Newsletter 07/2004 – Umgang mit dem Bildschirmplatz

Der Usability-Experte Jakob Nielsen hat das Konzept des „Screen Real Estate“ (Bildschirm-Grundstück) eingeführt: Der Platz auf dem Bildschirm der Besucher Ihrer Site ist kostbar wie Baugrund in der Münchner Innenstadt und sollte dementsprechend überlegt genutzt werden.

Das gilt vor allem für die Startseite. Sie wird am häufigsten besucht, und hier entscheidet sich oft, ob ein Besucher auf Ihrer Site bleibt oder nicht.

Planen Sie Ihre Seiten also sorgfältig. Dazu müssen Sie den besten Kompromiss finden zwischen

  • Möglichst vielen Informationen

  • Optimaler Wirkung der wichtigsten Informationen, damit sie sofort gefunden werden

  • Möglichst wenig ungenutztem Platz

  • Angenehmer Anmutung durch großzügige Gestaltung

  • Möglichst vielen Inhalten

  • Guter Orientierung und ausreichend Navigationsmöglichkeiten

Minimale Bildschirmauflösung

Wichtigster Ausgangspunkt bei der Gestaltung ist, welche Fenstergröße Sie beim Benutzer annehmen. Inzwischen kann man von einer Auflösung von mindestens 800 x 600 Pixeln oder mehr ausgehen. Bei Sites, die eine Zielgruppe mit wenig Technikbegeisterung oder geringeren finanziellen Mitteln haben, sollte man keinen größeren Wert ansetzen, selbst wenn auch bei diesem Publikum die kleinen Monitore mit der geringen Auflösung von 800 x 600 fast vollständig ausgemustert sind.

Die optimale Breite

Doch es stellt sich die Frage, ob die zunehmende Bildschirmgröße zu immer breiter angelegten Web-Seiten führen sollte. Denn zum einen ziehen die Nutzer großer Bildschirme die Browser-Fenster selten auf die volle Größe auf. Zum anderen sieht es oft seltsam aus, wenn der Text die ganze Breite eines großen Fensters einnimmt – und die Lesbarkeit nimmt rapide ab.

Magazine und Zeitungen sind in schmalen Spalten gedruckt. Das ist deutlich schneller lesbar als breit laufende Texte, bei denen das Auge unbewusst beim Zeilenwechsel die richtige Zeile suchen muss. Da Seiten am Bildschirm schwerer zu lesen sind und fast alle Web-Seiten nur überflogen werden, ist es ungünstig, die Textzeilen auf die volle Fensterbreite auszudehnen.

Umgang mit Weißraum

Textwüsten sind genauso abschreckend wie überladene Bildcollagen. Daher sollten Sie wohlüberlegt freie Flächen einsetzen, um den Rest der Seite richtig zur Geltung zu bringen.

Freier Platz auf einer Seite („Weißraum“) ist nicht überflüssig, sondern ein wichtiges Gestaltungsmittel – natürlich auch wenn er nicht weiß, sondern farbig ist. Durch ihn wirken die anderen Bestandteile der Seite erst, er verhilft ihnen zu Aufmerksamkeit.

**Datenzeilen:**
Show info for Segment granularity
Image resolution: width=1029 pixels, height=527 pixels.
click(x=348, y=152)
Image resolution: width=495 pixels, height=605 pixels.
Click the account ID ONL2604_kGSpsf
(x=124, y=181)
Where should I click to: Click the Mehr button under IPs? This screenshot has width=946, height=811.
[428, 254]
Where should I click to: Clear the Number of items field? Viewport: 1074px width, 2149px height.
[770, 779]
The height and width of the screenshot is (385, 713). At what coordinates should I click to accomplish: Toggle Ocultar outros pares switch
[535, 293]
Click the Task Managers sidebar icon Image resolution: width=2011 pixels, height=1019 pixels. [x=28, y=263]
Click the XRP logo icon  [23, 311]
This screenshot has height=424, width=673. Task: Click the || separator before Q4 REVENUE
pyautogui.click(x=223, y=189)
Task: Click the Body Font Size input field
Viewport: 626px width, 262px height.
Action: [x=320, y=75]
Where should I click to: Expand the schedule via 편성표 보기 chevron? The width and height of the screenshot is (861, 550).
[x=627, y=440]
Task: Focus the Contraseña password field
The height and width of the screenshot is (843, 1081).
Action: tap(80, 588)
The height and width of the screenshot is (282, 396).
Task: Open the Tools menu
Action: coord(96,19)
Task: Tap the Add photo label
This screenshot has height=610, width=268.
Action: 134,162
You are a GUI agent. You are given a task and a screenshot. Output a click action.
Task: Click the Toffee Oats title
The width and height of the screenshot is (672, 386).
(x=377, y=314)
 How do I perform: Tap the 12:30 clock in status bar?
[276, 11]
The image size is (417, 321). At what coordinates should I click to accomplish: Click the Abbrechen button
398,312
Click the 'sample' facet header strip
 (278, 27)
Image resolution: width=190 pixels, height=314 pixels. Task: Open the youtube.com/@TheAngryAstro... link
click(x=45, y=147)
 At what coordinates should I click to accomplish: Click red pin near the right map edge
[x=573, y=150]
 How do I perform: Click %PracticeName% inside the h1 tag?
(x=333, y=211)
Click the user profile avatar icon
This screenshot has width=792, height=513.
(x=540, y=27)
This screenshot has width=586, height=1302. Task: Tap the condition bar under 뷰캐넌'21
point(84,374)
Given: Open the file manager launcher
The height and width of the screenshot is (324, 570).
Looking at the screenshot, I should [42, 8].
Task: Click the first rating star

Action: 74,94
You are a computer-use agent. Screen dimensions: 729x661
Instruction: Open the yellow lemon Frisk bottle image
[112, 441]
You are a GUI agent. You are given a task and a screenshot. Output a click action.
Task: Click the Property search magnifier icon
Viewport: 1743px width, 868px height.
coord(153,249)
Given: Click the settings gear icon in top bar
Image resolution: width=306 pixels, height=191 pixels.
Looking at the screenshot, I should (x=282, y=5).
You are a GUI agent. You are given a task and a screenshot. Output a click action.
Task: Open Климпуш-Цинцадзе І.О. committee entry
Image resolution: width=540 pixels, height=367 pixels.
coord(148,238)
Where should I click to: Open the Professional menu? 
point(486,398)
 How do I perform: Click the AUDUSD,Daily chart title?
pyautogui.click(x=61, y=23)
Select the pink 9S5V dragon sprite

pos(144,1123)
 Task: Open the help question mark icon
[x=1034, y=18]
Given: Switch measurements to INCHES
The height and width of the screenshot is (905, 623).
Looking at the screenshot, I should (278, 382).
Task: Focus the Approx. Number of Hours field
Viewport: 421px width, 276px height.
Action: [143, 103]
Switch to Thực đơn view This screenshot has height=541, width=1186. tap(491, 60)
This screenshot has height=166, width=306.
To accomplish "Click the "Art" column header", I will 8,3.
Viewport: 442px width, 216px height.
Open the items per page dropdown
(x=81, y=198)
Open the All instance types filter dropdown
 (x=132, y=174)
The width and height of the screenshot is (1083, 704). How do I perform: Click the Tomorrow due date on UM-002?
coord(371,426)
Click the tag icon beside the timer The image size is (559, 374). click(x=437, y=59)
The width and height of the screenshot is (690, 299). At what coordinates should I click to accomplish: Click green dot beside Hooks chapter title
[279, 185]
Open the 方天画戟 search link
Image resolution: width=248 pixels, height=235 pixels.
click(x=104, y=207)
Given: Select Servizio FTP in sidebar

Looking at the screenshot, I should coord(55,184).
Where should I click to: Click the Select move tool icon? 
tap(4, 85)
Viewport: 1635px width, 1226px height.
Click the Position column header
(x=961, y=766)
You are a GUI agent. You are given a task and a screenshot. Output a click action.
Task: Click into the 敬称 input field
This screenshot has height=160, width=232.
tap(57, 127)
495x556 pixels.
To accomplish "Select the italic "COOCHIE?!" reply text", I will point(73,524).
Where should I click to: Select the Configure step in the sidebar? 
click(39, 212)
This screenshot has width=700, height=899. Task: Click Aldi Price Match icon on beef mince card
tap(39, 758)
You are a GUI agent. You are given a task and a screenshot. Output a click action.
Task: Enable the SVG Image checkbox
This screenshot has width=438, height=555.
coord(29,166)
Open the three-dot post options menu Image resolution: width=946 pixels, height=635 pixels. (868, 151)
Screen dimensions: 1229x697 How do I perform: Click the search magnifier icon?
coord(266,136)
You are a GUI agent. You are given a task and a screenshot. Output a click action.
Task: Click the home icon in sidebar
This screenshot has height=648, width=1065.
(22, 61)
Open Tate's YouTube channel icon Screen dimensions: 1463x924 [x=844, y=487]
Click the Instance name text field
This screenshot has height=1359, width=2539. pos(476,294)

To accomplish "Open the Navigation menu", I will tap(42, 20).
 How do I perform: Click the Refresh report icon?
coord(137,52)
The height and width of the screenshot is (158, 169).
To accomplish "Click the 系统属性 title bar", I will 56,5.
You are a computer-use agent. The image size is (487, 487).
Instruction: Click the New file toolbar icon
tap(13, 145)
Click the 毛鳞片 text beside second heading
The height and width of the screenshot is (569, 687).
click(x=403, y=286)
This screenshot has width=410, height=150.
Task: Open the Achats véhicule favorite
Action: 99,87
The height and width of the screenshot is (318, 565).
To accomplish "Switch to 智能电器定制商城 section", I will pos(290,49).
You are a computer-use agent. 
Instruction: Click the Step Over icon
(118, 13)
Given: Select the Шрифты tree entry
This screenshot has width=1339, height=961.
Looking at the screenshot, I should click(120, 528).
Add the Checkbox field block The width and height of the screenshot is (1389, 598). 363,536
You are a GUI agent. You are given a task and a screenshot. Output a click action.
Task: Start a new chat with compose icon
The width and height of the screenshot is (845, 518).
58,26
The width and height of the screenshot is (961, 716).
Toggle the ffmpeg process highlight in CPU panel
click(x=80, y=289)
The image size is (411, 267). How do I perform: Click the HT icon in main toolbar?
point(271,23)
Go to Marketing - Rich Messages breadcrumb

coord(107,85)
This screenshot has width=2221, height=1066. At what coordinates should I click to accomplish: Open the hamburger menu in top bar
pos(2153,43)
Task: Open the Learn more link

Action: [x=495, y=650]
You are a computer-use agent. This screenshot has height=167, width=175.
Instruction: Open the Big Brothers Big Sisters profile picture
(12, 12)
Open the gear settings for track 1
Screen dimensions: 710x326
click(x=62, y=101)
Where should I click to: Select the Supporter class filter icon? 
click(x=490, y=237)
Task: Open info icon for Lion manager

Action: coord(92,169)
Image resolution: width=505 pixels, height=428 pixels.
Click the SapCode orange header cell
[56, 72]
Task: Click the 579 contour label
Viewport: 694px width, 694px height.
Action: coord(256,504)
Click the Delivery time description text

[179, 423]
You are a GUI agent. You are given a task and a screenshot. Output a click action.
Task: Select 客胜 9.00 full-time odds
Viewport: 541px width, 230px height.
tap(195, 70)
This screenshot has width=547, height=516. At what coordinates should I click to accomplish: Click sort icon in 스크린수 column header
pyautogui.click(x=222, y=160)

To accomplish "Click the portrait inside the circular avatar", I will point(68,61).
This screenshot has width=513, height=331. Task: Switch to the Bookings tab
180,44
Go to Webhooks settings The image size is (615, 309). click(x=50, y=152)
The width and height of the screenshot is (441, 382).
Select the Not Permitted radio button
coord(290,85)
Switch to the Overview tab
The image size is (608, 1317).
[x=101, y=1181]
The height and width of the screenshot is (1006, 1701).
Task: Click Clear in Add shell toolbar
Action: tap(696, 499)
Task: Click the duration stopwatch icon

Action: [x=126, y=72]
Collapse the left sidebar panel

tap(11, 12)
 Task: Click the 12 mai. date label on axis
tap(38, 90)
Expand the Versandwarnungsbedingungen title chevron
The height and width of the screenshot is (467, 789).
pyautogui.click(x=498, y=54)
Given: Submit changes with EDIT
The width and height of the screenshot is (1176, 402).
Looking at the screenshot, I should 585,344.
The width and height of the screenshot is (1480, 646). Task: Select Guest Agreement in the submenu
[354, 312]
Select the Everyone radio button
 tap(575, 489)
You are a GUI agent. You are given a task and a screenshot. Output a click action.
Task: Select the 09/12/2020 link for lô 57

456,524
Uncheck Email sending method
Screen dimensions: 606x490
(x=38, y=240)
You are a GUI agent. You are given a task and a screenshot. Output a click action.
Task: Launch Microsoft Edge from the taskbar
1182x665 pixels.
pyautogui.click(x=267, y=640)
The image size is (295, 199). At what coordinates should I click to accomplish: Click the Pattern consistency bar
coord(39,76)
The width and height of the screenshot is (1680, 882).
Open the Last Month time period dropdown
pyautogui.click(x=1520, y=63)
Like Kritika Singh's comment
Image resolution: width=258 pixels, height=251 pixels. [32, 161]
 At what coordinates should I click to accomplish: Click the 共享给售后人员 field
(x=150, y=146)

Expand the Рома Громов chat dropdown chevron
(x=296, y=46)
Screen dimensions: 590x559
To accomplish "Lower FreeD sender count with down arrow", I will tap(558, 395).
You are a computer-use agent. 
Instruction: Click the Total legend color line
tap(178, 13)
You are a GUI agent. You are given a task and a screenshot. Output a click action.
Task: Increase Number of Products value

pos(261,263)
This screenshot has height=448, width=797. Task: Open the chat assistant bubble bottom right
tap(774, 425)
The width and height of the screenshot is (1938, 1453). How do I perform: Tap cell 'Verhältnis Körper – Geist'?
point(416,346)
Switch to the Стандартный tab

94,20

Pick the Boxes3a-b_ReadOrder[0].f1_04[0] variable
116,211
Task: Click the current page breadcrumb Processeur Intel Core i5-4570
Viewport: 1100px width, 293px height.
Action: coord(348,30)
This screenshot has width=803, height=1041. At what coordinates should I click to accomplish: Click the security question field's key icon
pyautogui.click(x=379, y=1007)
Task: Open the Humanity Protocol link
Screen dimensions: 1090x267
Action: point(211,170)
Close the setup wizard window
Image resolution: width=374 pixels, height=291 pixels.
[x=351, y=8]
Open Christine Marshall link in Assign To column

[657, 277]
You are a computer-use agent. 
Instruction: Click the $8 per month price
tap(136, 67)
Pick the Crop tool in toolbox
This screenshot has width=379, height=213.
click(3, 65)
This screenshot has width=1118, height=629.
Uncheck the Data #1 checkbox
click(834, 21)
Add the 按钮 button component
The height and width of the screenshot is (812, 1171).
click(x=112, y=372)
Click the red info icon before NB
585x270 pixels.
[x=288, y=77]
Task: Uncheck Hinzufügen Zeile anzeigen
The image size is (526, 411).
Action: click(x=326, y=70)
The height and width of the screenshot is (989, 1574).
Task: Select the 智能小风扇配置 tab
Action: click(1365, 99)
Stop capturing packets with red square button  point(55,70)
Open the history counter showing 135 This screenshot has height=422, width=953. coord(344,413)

**Übungsaufgaben:**
a – Schreiben Sie aus dem Newsletter zum Bildschirmplatz den Abschnitt von „Die optimale Breite“ bis einschließlich „nimmt rapide ab.“ wortgetreu ab.
b – Knüpfen Sie an das Ende des Newsletters zum Bildschirmplatz an und setzen Sie den Text fort.

**Lösungen im Einzelnen:**
a –
Die optimale Breite

Doch es stellt sich die Frage, ob die zunehmende Bildschirmgröße zu immer breiter angelegten Web-Seiten führen sollte. Denn zum einen ziehen die Nutzer großer Bildschirme die Browser-Fenster selten auf die volle Größe auf. Zum anderen sieht es oft seltsam aus, wenn der Text die ganze Breite eines großen Fensters einnimmt – und die Lesbarkeit nimmt rapide ab.

b –
Unprofessionelle Gestaltung zeichnet sich häufig durch ein Zuviel aus. Zu viele verschiedene Elemente auf der Seite, zu viele Farben, zu viele Schriftarten.

Große Textmassen sehen unschön aus und sind schlecht lesbar. Sorgen Sie für optische und inhaltliche Gliederung durch den Einsatz von

  • Absätzen

  • Aufzählungen/Listen

  • Zwischenüberschriften

  • Kästen mit Zusatzinformationen

  • Aufteilung von Inhalten auf mehrere Seiten

Keinen Zwang, bitte

Zwingen Sie die Benutzer zu nichts. Die Breite der Fenster fest vorzuschreiben verärgert nicht wenige Benutzer, da sie selbst entscheiden möchten, wie viel Platz sie Ihrer Site auf ihrem Bildschirm einräumen. Keine gute Sitte ist, beim Einstieg in die Site ein PopUp-Fenster mit fester Breite zu öffnen. Damit sperren Sie zunehmend mehr Benutzer aus – alle, die PopUp-Blocker gegen lästige Werbefenster einsetzen.

Selbst wenn viele Benutzer das noch nicht tun, sind sie oft verärgert, wenn zusätzliche Fenster auftauchen und bei diesen auch noch die gewohnten Steuerelemente des Webbrowsers fehlen.

Fallstudie

Wir haben uns am 30.6.2004 stichprobenartig 14 oft besuchte Sites angesehen, um zu prüfen, für welche Fensterbreite diese angelegt sind.

Die Testkandidaten:

  • Amazon.de

  • Chip.de

  • FAZ.net

  • Focus.msn.de

  • Geo.de

  • Heise.de

  • IBM.com/de

  • Microsoft.com/germany

  • Spiegel.de

  • Sueddeutsche.de

  • Sun.de

  • Tagesschau.de

  • Tchibo.de

  • Zeit.de

Seitenbreite

Alle 14 untersuchten Sites sind bei einer Bildschirmauflösung von 800 x 600 vollständig sichtbar.

Nur die FAZ und der Spiegel nutzen den rechten Rand: hier sitzen allerdings nur Werbebanner im Hochformat. Diese sind bei 800 x 600 nicht ohne horizontales Scrollen zu sehen.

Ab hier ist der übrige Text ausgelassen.